Automedicação em debate no século XXI
Enviada em 14/09/2020
A série televisiva “Dr. House” aborda a dependência do protagonista em medicamentos anestésicos que diminuem sua dor muscular. Não obstante, o uso de medicamentos sem prescrição médica são frequentes na sociedade brasileira. Nesse sentindo, cabe uma discussão a respeito da facilidade de comercialização pela internet, bem como a precariedade do sistema público de saúde. Posto isso, medidas resolutivas devem ser tomadas para sanar o impasse.
A princípio, é factual postular que a internet facilita a compra de remédios por conta própria. Com a evolução tecnológica, tornou-se simples se auto diagnosticar por meio do “Doutor Google”, procurando uma solução fácil e rápida em busca do alívio da dor. Tendo em vista que a ANVISA permite a venda de diversos medicamentos sem prescrição médica, parte da população se automedica de maneira inadequada. Consequentemente, essa ação pode trazer efeitos colaterais indesejáveis, tais como intoxicações e interação medicamentosa e, assim, comprometer o condicionante para a qualidade de vida.

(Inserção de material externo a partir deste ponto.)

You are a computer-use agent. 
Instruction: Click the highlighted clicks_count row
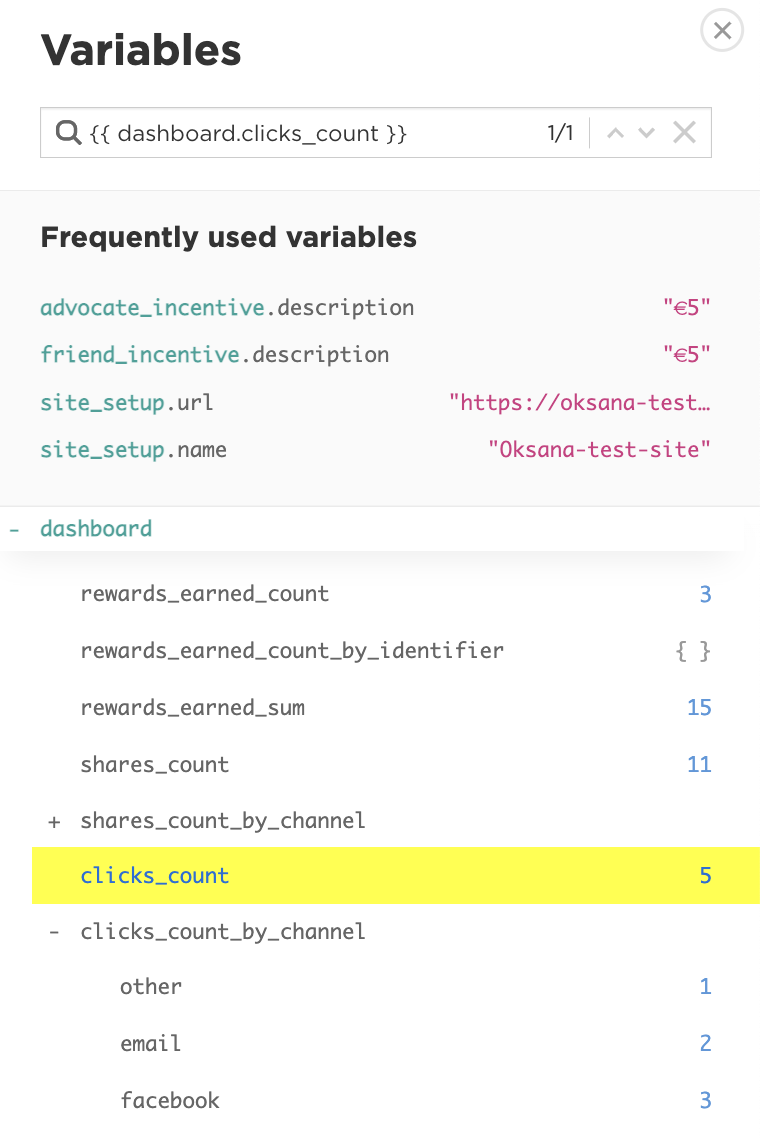(396, 875)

Ademais, outra dificuldade enfrentada é a questão da fragilidade do sistema público de saúde. A saber, o Artigo 196 da Constituição Federal estabelece que a saúde é direito de todos e um dever do Estado. No entanto, segundo a OMS, cerca de 1/3 da população tem carência no acesso a medicamentos essenciais, o que leva as pessoas ao ato de se automedicar, contribuindo ao vício e problemas de saúdes futuros. Evidencia-se, assim, uma forte omissão estatal, lamentavelmente, desrespeitadora do direito assertivado na Constituição Cidadã.
Em síntese, fazem-se necessárias resoluções imediatas a esse problema. Dessa forma, cabe ao Governo em parceria com o Ministério da Saúde, atuar no combate desse hábito, por mediante de campanhas realizadas por profissionais da saúde, nas escolas, residências e redes sociais, com a finalidade de explicar que os remédios só devem ser utilizados com prescrição médica, além de alertar os malefícios presentes diante da ação contrária, assim, prezando o bem-estar da população. Portanto, com essa ação, espera-se diminuir as estatísticas de automedicação no Brasil.